* **Problem details**
Set down every record below exactly as written.

* **Listed entries**
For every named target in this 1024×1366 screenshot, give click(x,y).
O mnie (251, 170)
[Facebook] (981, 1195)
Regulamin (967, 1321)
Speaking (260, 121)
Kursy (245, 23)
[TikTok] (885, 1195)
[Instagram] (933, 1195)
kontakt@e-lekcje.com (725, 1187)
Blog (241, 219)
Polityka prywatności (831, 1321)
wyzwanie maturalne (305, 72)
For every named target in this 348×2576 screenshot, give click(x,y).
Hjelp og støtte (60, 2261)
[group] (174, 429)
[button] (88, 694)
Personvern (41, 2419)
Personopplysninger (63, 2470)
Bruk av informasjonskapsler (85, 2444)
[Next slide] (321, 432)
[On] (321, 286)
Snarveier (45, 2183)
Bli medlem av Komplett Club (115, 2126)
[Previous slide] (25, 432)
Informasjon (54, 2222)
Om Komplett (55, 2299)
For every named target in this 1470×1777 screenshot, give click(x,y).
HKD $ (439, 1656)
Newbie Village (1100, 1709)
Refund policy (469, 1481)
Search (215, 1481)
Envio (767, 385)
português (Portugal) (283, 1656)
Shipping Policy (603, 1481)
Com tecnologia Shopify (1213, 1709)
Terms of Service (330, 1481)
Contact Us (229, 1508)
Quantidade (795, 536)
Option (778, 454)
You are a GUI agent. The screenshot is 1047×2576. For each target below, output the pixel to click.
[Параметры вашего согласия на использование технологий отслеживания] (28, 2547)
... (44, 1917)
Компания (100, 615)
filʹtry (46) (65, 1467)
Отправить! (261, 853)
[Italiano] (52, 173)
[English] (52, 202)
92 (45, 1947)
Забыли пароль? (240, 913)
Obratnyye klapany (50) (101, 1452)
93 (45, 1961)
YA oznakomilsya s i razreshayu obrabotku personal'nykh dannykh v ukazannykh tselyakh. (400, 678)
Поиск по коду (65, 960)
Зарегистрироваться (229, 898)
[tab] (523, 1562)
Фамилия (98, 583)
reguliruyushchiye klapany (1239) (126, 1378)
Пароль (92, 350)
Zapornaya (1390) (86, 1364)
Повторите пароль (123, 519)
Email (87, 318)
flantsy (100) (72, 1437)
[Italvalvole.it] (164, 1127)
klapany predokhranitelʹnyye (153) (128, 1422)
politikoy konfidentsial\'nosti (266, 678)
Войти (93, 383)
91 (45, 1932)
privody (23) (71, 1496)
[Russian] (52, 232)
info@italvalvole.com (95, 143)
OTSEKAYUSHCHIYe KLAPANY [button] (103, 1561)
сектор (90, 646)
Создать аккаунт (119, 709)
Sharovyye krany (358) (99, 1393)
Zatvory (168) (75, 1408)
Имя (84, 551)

* **Task answer**
For every named target in this 1024×1366 screenshot, give click(x,y).
O mnie (251, 170)
[Facebook] (981, 1195)
Regulamin (967, 1321)
Speaking (260, 121)
Kursy (245, 23)
[TikTok] (885, 1195)
[Instagram] (933, 1195)
kontakt@e-lekcje.com (725, 1187)
Blog (241, 219)
Polityka prywatności (831, 1321)
wyzwanie maturalne (305, 72)
For every named target in this 348×2576 screenshot, give click(x,y).
Hjelp og støtte (60, 2261)
[group] (174, 429)
[button] (88, 694)
Personvern (41, 2419)
Personopplysninger (63, 2470)
Bruk av informasjonskapsler (85, 2444)
[Next slide] (321, 432)
[On] (321, 286)
Snarveier (45, 2183)
Bli medlem av Komplett Club (115, 2126)
[Previous slide] (25, 432)
Informasjon (54, 2222)
Om Komplett (55, 2299)
For every named target in this 1470×1777 screenshot, give click(x,y).
HKD $ (439, 1656)
Newbie Village (1100, 1709)
Refund policy (469, 1481)
Search (215, 1481)
Envio (767, 385)
português (Portugal) (283, 1656)
Shipping Policy (603, 1481)
Com tecnologia Shopify (1213, 1709)
Terms of Service (330, 1481)
Contact Us (229, 1508)
Quantidade (795, 536)
Option (778, 454)
You are a GUI agent. The screenshot is 1047×2576. For each target below, output the pixel to click.
[Параметры вашего согласия на использование технологий отслеживания] (28, 2547)
... (44, 1917)
Компания (100, 615)
filʹtry (46) (65, 1467)
Отправить! (261, 853)
[Italiano] (52, 173)
[English] (52, 202)
92 (45, 1947)
Забыли пароль? (240, 913)
Obratnyye klapany (50) (101, 1452)
93 (45, 1961)
YA oznakomilsya s i razreshayu obrabotku personal'nykh dannykh v ukazannykh tselyakh. (400, 678)
Поиск по коду (65, 960)
Зарегистрироваться (229, 898)
[tab] (523, 1562)
Фамилия (98, 583)
reguliruyushchiye klapany (1239) (126, 1378)
Пароль (92, 350)
Zapornaya (1390) (86, 1364)
Повторите пароль (123, 519)
Email (87, 318)
flantsy (100) (72, 1437)
[Italvalvole.it] (164, 1127)
klapany predokhranitelʹnyye (153) (128, 1422)
politikoy konfidentsial\'nosti (266, 678)
Войти (93, 383)
91 (45, 1932)
privody (23) (71, 1496)
[Russian] (52, 232)
info@italvalvole.com (95, 143)
OTSEKAYUSHCHIYe KLAPANY [button] (103, 1561)
сектор (90, 646)
Создать аккаунт (119, 709)
Sharovyye krany (358) (99, 1393)
Zatvory (168) (75, 1408)
Имя (84, 551)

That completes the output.